## TO DO
Take the records below and print them verbatim up to and including the line that carries "Given: Open the".

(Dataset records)
──────────

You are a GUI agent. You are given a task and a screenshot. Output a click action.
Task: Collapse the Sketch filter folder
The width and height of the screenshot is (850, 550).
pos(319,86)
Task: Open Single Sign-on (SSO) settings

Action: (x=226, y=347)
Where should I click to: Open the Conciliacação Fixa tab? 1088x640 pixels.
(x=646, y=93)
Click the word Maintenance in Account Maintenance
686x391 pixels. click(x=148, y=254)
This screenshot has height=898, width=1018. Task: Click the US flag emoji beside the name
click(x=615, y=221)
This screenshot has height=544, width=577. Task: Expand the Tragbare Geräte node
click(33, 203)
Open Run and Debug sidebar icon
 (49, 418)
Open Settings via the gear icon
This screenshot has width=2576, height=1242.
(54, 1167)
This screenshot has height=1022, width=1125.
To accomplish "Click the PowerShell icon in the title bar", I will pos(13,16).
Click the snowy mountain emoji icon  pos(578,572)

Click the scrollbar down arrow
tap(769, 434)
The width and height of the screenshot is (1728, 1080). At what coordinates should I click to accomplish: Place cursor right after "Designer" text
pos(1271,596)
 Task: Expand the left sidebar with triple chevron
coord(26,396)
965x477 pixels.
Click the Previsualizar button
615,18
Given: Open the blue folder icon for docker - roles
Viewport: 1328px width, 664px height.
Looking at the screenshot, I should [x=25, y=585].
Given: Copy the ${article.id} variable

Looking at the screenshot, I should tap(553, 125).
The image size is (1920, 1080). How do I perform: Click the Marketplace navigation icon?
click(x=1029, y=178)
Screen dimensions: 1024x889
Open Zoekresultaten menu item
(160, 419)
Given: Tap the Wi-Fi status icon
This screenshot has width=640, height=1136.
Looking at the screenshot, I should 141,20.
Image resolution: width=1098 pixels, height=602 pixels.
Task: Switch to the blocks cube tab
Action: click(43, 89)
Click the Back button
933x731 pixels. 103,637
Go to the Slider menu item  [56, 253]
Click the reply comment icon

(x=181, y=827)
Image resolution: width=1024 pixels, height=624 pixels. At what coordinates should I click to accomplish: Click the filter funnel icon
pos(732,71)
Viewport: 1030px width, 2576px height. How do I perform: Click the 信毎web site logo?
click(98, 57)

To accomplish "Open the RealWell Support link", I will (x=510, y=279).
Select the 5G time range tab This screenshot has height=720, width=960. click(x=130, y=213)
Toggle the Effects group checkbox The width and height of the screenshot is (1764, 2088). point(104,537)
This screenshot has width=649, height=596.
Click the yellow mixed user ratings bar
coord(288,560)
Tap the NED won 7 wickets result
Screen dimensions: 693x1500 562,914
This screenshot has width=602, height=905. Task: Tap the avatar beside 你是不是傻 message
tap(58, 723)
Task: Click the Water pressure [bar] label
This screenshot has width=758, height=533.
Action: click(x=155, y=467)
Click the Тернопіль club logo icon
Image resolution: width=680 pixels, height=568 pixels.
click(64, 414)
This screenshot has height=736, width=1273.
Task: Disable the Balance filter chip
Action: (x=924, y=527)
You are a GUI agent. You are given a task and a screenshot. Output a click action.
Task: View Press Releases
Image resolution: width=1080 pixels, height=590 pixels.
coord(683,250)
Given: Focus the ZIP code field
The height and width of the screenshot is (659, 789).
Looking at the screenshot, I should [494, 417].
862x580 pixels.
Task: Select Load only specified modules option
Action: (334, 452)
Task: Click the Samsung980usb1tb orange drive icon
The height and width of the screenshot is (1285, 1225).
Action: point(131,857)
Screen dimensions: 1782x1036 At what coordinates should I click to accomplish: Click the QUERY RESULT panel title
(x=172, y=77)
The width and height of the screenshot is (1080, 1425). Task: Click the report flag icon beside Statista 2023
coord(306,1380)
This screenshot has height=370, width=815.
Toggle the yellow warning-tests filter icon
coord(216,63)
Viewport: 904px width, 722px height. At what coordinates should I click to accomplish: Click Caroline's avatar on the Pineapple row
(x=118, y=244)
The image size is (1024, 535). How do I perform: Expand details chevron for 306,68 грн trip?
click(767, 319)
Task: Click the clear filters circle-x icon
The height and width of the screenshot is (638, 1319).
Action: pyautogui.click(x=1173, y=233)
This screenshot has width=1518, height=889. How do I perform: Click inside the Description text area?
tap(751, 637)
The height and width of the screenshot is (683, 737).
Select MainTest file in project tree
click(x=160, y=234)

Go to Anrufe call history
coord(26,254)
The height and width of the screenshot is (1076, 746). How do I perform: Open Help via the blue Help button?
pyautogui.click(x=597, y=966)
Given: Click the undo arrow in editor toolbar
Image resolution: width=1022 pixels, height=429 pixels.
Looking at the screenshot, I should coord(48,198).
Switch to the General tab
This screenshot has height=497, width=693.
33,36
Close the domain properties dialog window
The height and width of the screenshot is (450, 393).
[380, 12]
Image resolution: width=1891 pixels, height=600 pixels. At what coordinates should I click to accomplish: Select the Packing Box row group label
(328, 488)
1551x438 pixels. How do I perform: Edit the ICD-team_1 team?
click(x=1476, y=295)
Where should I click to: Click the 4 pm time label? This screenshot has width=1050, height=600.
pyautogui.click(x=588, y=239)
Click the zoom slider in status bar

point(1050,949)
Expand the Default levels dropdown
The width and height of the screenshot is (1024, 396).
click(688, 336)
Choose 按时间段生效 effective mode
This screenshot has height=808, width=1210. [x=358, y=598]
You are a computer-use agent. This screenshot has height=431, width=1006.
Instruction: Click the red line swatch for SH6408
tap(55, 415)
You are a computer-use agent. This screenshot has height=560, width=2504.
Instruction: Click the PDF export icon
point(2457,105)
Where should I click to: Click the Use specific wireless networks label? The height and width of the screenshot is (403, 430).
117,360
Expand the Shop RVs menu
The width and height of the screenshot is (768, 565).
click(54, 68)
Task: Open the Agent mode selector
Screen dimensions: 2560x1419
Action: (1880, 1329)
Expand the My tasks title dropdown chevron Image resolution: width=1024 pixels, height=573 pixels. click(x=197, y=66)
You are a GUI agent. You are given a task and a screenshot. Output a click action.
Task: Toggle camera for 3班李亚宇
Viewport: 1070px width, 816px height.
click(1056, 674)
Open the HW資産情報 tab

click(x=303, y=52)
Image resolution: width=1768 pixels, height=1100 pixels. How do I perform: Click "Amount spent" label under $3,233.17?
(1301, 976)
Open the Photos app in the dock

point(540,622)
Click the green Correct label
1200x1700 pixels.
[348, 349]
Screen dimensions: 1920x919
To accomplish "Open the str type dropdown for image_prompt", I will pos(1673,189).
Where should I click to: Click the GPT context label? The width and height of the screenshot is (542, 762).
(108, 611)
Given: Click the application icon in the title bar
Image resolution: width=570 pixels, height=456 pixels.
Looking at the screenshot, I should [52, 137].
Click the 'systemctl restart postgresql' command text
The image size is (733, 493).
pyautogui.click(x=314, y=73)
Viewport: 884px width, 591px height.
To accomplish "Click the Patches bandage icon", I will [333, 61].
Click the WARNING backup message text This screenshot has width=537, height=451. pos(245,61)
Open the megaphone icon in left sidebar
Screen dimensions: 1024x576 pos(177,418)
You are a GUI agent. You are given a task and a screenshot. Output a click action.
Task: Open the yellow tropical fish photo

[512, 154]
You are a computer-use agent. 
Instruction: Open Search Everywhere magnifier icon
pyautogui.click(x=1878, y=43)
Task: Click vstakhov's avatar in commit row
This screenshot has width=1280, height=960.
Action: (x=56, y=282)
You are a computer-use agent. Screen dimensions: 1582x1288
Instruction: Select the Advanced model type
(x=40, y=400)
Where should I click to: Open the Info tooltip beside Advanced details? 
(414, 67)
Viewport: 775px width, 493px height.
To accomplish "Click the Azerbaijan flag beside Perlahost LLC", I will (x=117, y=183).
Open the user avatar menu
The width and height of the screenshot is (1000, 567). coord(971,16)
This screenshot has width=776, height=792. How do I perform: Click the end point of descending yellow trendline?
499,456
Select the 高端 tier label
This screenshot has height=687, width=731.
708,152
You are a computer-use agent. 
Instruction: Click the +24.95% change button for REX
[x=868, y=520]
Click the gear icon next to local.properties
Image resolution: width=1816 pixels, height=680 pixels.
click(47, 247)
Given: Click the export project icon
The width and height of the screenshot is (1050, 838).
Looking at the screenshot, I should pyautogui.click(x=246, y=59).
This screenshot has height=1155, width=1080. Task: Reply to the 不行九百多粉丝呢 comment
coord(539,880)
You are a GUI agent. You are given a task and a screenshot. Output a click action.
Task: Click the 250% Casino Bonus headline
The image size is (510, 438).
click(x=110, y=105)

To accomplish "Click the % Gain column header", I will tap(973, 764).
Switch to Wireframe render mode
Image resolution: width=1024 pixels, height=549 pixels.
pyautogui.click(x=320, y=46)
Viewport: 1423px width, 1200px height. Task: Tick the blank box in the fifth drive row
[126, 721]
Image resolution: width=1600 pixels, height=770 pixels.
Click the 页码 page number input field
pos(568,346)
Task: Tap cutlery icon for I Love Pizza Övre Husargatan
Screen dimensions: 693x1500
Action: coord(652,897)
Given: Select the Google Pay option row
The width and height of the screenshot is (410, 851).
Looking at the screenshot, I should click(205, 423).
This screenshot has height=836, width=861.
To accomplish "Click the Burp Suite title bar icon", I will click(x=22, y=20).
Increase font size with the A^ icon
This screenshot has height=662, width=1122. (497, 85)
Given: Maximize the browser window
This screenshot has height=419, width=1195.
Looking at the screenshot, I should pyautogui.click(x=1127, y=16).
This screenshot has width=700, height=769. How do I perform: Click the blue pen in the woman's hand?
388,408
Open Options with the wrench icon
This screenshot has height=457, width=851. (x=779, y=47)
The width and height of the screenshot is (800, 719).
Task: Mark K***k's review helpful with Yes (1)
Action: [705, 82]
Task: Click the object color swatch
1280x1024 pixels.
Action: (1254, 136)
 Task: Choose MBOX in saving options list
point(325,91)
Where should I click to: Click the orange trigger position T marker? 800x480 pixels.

──────────

## RESPONSE FOR THIS EXERCISE
You are a GUI agent. You are given a task and a screenshot. Output a click action.
Task: Collapse the Sketch filter folder
The width and height of the screenshot is (850, 550).
pos(319,86)
Task: Open Single Sign-on (SSO) settings

Action: (x=226, y=347)
Where should I click to: Open the Conciliacação Fixa tab? 1088x640 pixels.
(x=646, y=93)
Click the word Maintenance in Account Maintenance
686x391 pixels. click(x=148, y=254)
This screenshot has height=898, width=1018. Task: Click the US flag emoji beside the name
click(x=615, y=221)
This screenshot has height=544, width=577. Task: Expand the Tragbare Geräte node
click(33, 203)
Open Run and Debug sidebar icon
 (49, 418)
Open Settings via the gear icon
This screenshot has width=2576, height=1242.
(54, 1167)
This screenshot has height=1022, width=1125.
To accomplish "Click the PowerShell icon in the title bar", I will pos(13,16).
Click the snowy mountain emoji icon  pos(578,572)

Click the scrollbar down arrow
tap(769, 434)
The width and height of the screenshot is (1728, 1080). At what coordinates should I click to accomplish: Place cursor right after "Designer" text
pos(1271,596)
 Task: Expand the left sidebar with triple chevron
coord(26,396)
965x477 pixels.
Click the Previsualizar button
615,18
Given: Open the blue folder icon for docker - roles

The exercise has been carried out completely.